■ **Text passage**:
....

Ruth Morrissey's solicitor says State apology didn't have "anything to do" with his client
"The State was still then contesting that it had any responsibility for errors in the laboratories..."
Ruth Morrissey's solicitor has said that the State's apology regarding the CervicalCheck controversy couldn't have had "anything to do" with his client.
Cian O'Carroll, who also represented campaigner Vicky Phelan, said that Morrissey was could not have been included in last October's apology to those affected by the scandal, as the State were appealing a decision on Morrissey's case at the time.
He told Pat Kenny on Newstalk: "That apology in October in the Dáil, that was primarily around the issue of non-disclosure.
"In October when that apology was made, Ruth Morrissey was fighting a Supreme Court appeal by the State - claiming that they had no responsibility.
"So I don't see how you can now say that the October 2019 apology had anything to do with Ruth Morrissey. It couldn't, because if it did they couldn't have maintained their fight."

....

(Saved data entries)
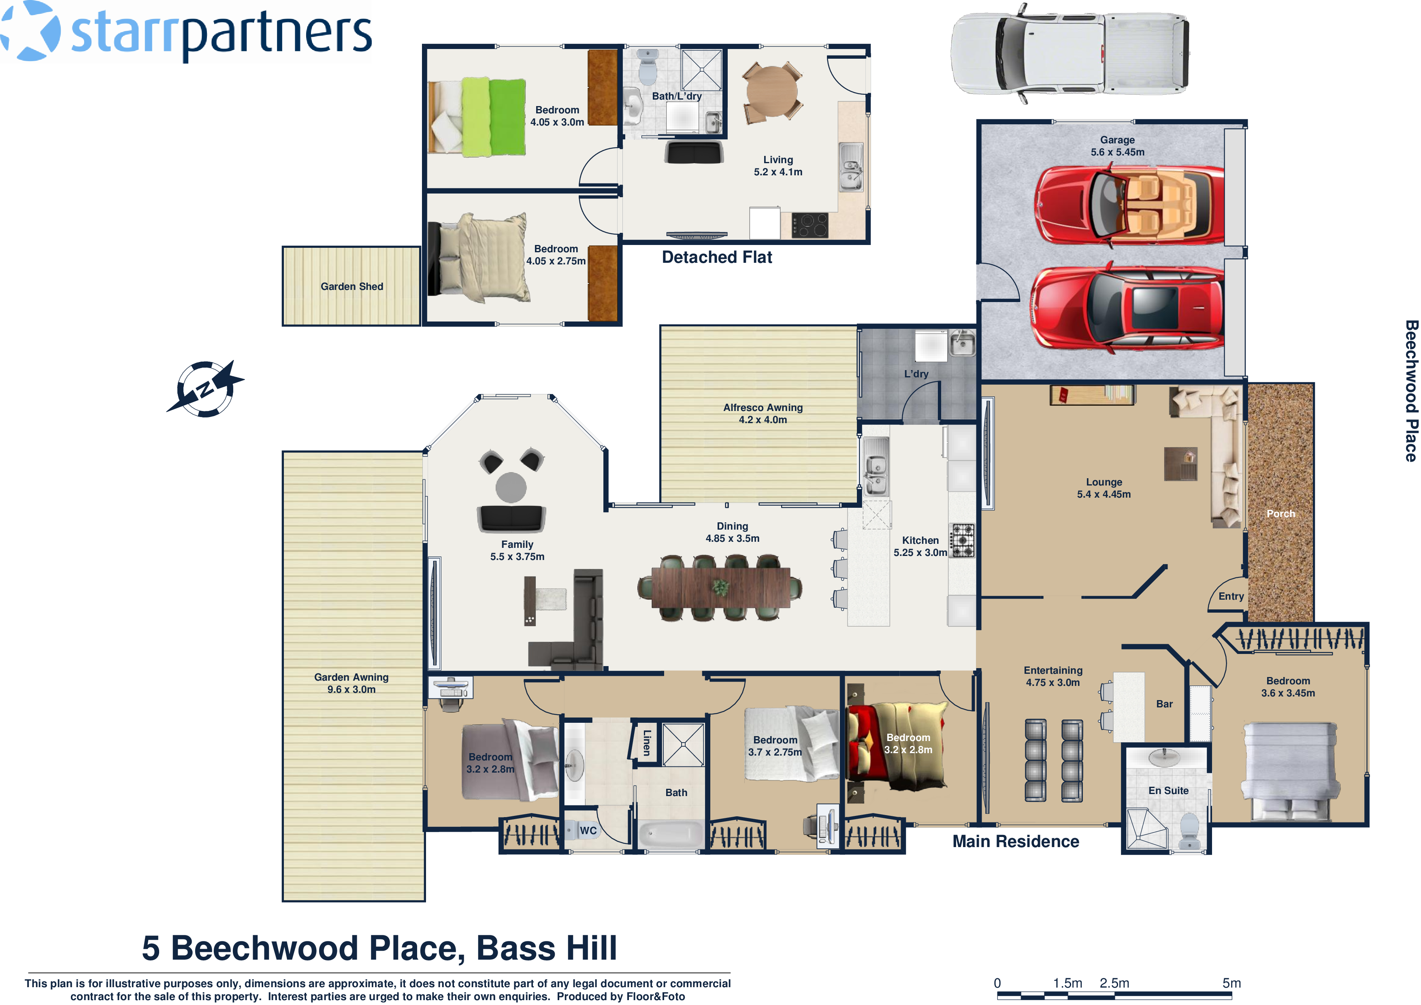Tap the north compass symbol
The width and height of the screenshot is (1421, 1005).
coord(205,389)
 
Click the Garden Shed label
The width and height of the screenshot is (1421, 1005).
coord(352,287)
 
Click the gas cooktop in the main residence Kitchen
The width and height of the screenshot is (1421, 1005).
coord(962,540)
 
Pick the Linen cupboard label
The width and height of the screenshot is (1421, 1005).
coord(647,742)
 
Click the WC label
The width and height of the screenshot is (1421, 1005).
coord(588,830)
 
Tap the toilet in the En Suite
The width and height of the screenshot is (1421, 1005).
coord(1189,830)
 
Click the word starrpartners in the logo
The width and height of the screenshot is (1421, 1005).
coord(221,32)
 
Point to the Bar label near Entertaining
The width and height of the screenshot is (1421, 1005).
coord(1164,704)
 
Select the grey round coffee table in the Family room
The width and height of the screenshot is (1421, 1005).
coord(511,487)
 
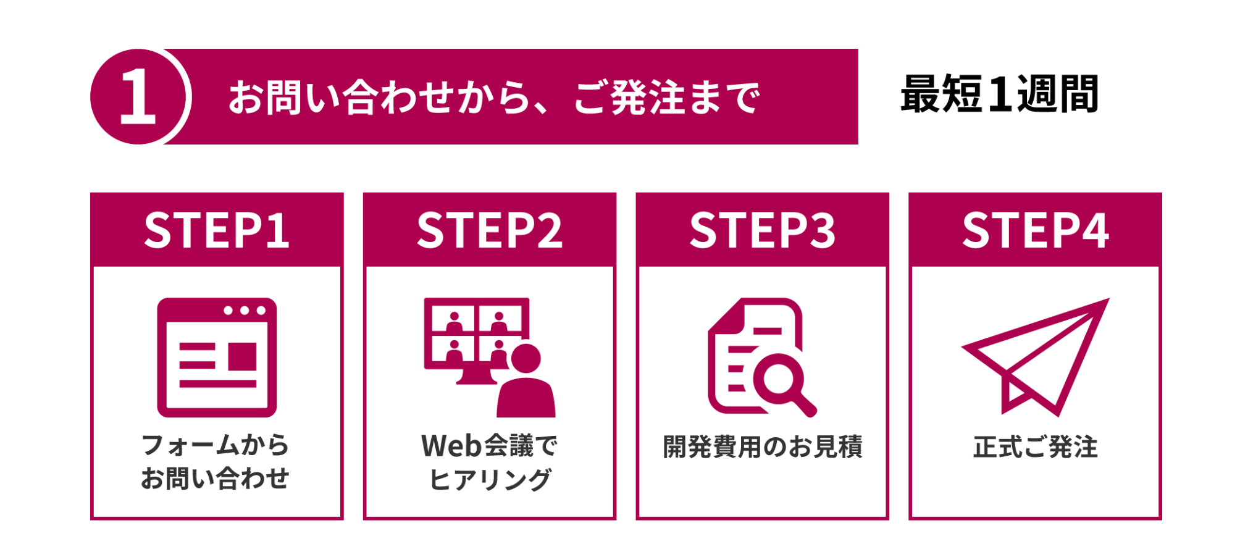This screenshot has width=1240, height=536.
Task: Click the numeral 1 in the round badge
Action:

....

■ **List of tasks**:
1. According to the article on Ruth Morrissey's solicitor, what was the October apology in the Dáil primarily about?
2. Name every person mentioned by name in the article on Ruth Morrissey's solicitor.
The listing is not relevant to this work.

■ **Task results**:
1. It was primarily about the issue of non-disclosure.

2. Ruth Morrissey, Cian O'Carroll, Vicky Phelan, Pat Kenny